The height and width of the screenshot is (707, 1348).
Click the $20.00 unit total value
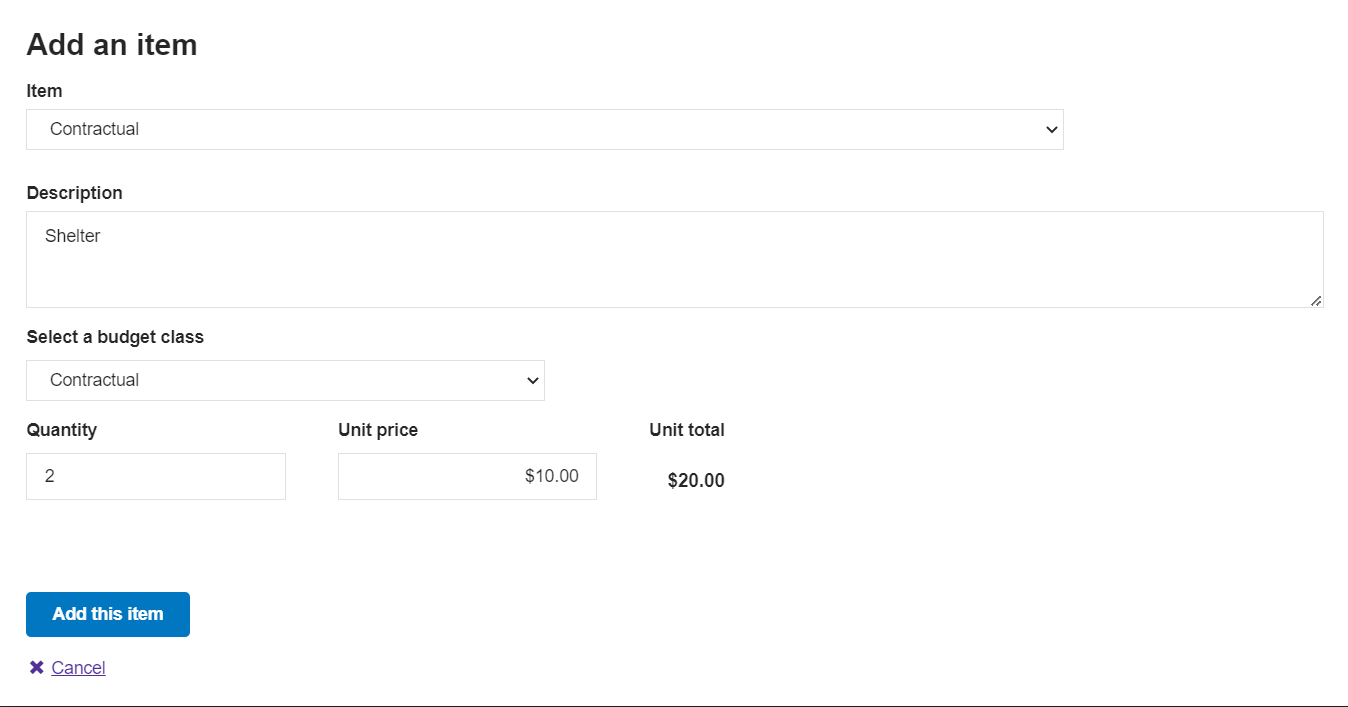[x=696, y=481]
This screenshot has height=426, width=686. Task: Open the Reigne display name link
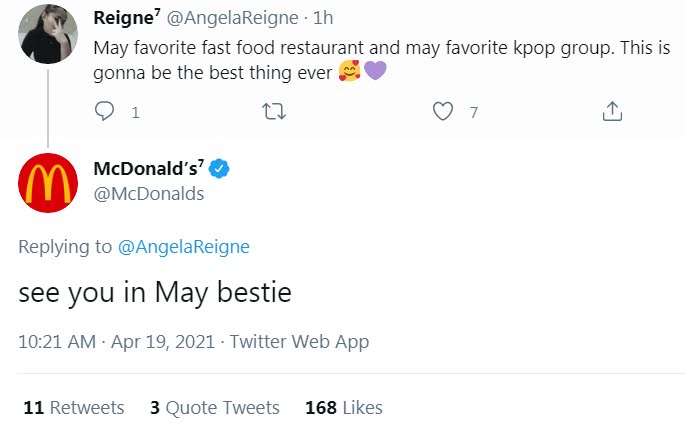[128, 18]
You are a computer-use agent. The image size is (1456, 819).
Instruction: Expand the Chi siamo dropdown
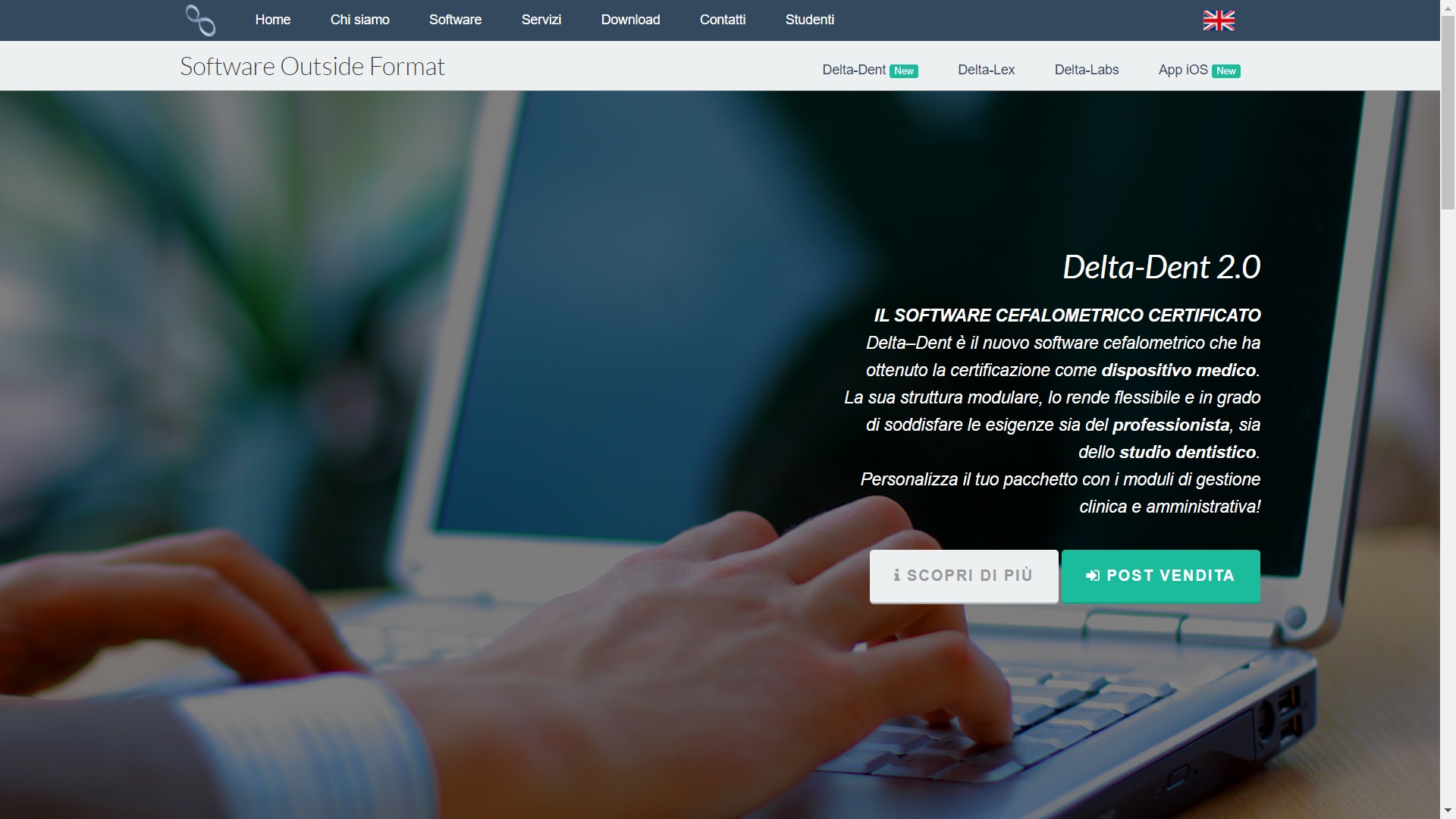click(x=360, y=19)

────────────────────

Everything in the listing above is to be given again exactly, apart from the pictures.

--- RESPONSE ---
The height and width of the screenshot is (707, 1348).
Click the $20.00 unit total value
[x=696, y=481]
This screenshot has height=426, width=686. Task: Open the Reigne display name link
[128, 18]
You are a computer-use agent. The image size is (1456, 819).
Instruction: Expand the Chi siamo dropdown
click(x=360, y=19)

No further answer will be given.